Positive momentum continued to lift risky assets last week, based on a set of proxy ETFs for the major asset classes. For the fourth straight week, the risk-on trade prevailed. The ongoing rally continues to pare the red ink in the trailing one-year-return column, which is inching closer to an even split between winners and losers.
Leading the winners last week: foreign junk bonds via iShares International High Yield Bond (HYXU). The latest pop in markets around the world left only two losers last week: investment-grade US bonds (BND) and inflation-indexed Treasuries (TIP), which posted fractional declines for the week through Mar. 11.
Last week’s buying spree continued to lift an ETF-based version of the Global Market Index (GMI.F)–a passively managed benchmark that holds all the major asset classes in market-value weights. GMI.F climbed 0.9% for the five trading days through Mar. 11, marking the fourth weekly gain for the benchmark.
Meantime, the one-year ledger is no longer mired with across-the-board losses. The four-week rally has lifted nearly half of the major classes into positive territory. Foreign junk bonds (HYXU) are also in first place for the trailing 252-day period, climbing by nearly 5% through Friday vs. the year-earlier level on a total-return basis. But there’s still plenty of red ink, and broadly defined commodities (DJP) are still in last place with a hefty slide in excess of 20%.
Despite the improvement for the one-year profile, GMI.F remains underwater for the trailing one-year period. Although the losses have eased recently, the benchmark remains in the red by 2.0% for the year through Mar. 11.

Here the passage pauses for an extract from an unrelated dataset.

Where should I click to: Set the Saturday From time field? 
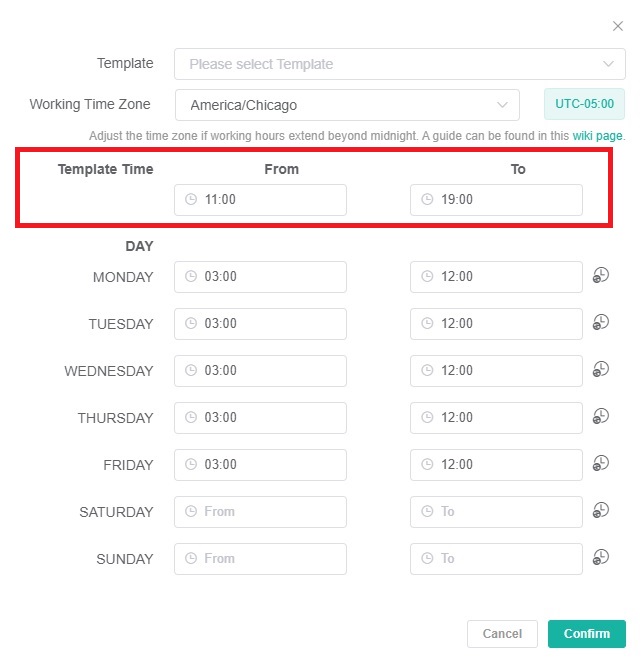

From a US perspective, the upbeat economic reports of late have thrown cold water on the notion that a new recession is near for the world’s largest economy. But the mood is still weak, according to the latest survey data for investors. The Wells Fargo/Gallup Investor and Retirement Optimism Index slipped to a two-year low in this this year’s first quarter, Gallup reported last week. But as recent market action suggests, the markets are inclined to climb a wall of worry these days.